Let me show you something—these are two pieces of art from the 1915 World's Fair in San Francisco. One shows Hercules opening the Panama Canal. The other is a California bear over a destroyed city, with the word “undaunted.” It’s like: wow, humans are capable of incredible things. You should be thinking differently. What if we did have that?
Jarrett Catlin: That’s great. And that first piece—seeing a path forward—is so constrained by what people think is possible. In an era when we struggle to build things, when systems favor the status quo, when high-speed rail gets promised and never delivered, or when homes are promised and not built—it shortens your imagination. So you mentioned sci-fi. Are there other inputs or sources that expand your horizon of what’s possible?
Cameron Wiese: Yeah, I think movies are a big one. Everyone talks about Starfleet Academy from Star Trek being in the Presidio. That 2009 Chris Pine scene where you see the Golden Gate Bridge and this beautiful futuristic campus—it’s like, I know where that is, and I can imagine building something like that. Or take the movie Her. Everyone talks about it because of AI now, but the way it was set in a future LA that felt familiar—it was distant but not unrecognizable. It helps you wrap your mind around what’s possible.
Jarrett Catlin: Yeah, it’s just familiar enough to make you feel like, “Hey, this could be real.”
Cameron Wiese: Exactly. Here in San Francisco, there’s a gas station down the block that’s been waiting to be developed. It’s probably caught in red tape. People see it and think: I don’t want a car wash here. But then what will go here? And that uncertainty leads people to say no. People make up stories—“It’s going to be a big box store,” or “It’ll ruin the neighborhood.” If you can get everyone visualizing the same thing—“Here’s what the homes will look like, here are the shops”—you’re having a grounded conversation. The imagination gap is a huge hurdle.
In terms of media: there’s not a ton that inspires a near-future imagination. Blogs like Packy McCormick’s, or Casey Handmer writing about California and terraforming Nevada, or outlets like Freethink Media—those help. Ashlee Vance is doing great interviews and storytelling around builders. That stuff is a good start. I’d love more experiential storytelling, obviously—I’m biased—but we need more than content. Our feeds are so fragmented. The goal is to bring people into a shared experience where we’re looking at the same future together.

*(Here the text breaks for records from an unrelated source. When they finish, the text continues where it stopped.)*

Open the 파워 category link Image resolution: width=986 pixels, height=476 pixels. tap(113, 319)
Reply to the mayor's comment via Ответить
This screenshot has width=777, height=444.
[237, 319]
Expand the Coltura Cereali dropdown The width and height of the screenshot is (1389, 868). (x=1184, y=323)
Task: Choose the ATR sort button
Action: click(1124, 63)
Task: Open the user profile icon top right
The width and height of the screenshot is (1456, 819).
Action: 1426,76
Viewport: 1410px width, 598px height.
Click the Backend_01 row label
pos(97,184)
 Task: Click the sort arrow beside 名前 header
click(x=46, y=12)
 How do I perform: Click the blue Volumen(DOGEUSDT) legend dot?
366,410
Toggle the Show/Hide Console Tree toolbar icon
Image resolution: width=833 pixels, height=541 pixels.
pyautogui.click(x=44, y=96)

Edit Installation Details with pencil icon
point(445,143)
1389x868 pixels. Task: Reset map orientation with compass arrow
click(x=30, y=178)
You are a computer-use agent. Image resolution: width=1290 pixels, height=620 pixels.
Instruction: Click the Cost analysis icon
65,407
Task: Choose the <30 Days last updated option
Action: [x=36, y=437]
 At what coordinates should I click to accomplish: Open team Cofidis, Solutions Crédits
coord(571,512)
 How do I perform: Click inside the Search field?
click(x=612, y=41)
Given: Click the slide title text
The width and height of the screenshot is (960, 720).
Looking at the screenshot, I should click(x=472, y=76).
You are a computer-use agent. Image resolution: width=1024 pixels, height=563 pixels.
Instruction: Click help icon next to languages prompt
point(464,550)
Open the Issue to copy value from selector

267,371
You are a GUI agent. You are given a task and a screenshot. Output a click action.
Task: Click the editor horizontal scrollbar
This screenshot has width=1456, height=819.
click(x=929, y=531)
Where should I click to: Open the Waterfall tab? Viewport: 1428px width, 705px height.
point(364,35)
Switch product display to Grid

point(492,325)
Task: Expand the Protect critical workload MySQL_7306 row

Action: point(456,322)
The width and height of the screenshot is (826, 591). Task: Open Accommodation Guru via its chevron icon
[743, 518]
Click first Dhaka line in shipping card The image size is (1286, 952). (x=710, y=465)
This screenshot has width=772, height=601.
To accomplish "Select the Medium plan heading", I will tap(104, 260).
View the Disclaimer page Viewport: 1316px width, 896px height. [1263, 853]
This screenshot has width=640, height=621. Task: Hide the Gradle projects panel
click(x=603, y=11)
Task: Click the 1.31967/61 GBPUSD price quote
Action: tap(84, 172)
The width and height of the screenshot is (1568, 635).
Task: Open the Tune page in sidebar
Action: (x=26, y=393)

Jarrett Catlin: Yeah, and that brings us to the quote from your essay I love: “The digital dominance of the 21st century has sorted us into our own tailored versions of online reality. We drown in ads and information. It’s overwhelming, noisy and ephemeral. It’s hard to have a simple conversation, let alone align the globe on a future worth building.” So how does the World’s Fair solve this?
Cameron Wiese: Yeah. The World’s Fair, when it really took off in the 1850s through the 1960s, was a place where people from all over could gather—try new foods, see inventions, experience new cultures. One of my favorite stories is the 1893 Chicago World’s Fair: 27.5 million people attended, a third of the U.S. population at the time. No planes, no cars—just trains, wagons, and foot.
And they saw electricity for the first time. They stepped into a temporary city lit by light bulbs. It was magical. Today, we live mostly online, and we can’t agree on reality—especially when it comes to innovation. A fair puts people in the same room, hearing the same story. Take the 1939 Futurama ride from GM: it showed a model of the city of the future, with highways and mobility. Tens of millions of people saw it. It created a shared vision, and laid the groundwork for future infrastructure. That’s missing now.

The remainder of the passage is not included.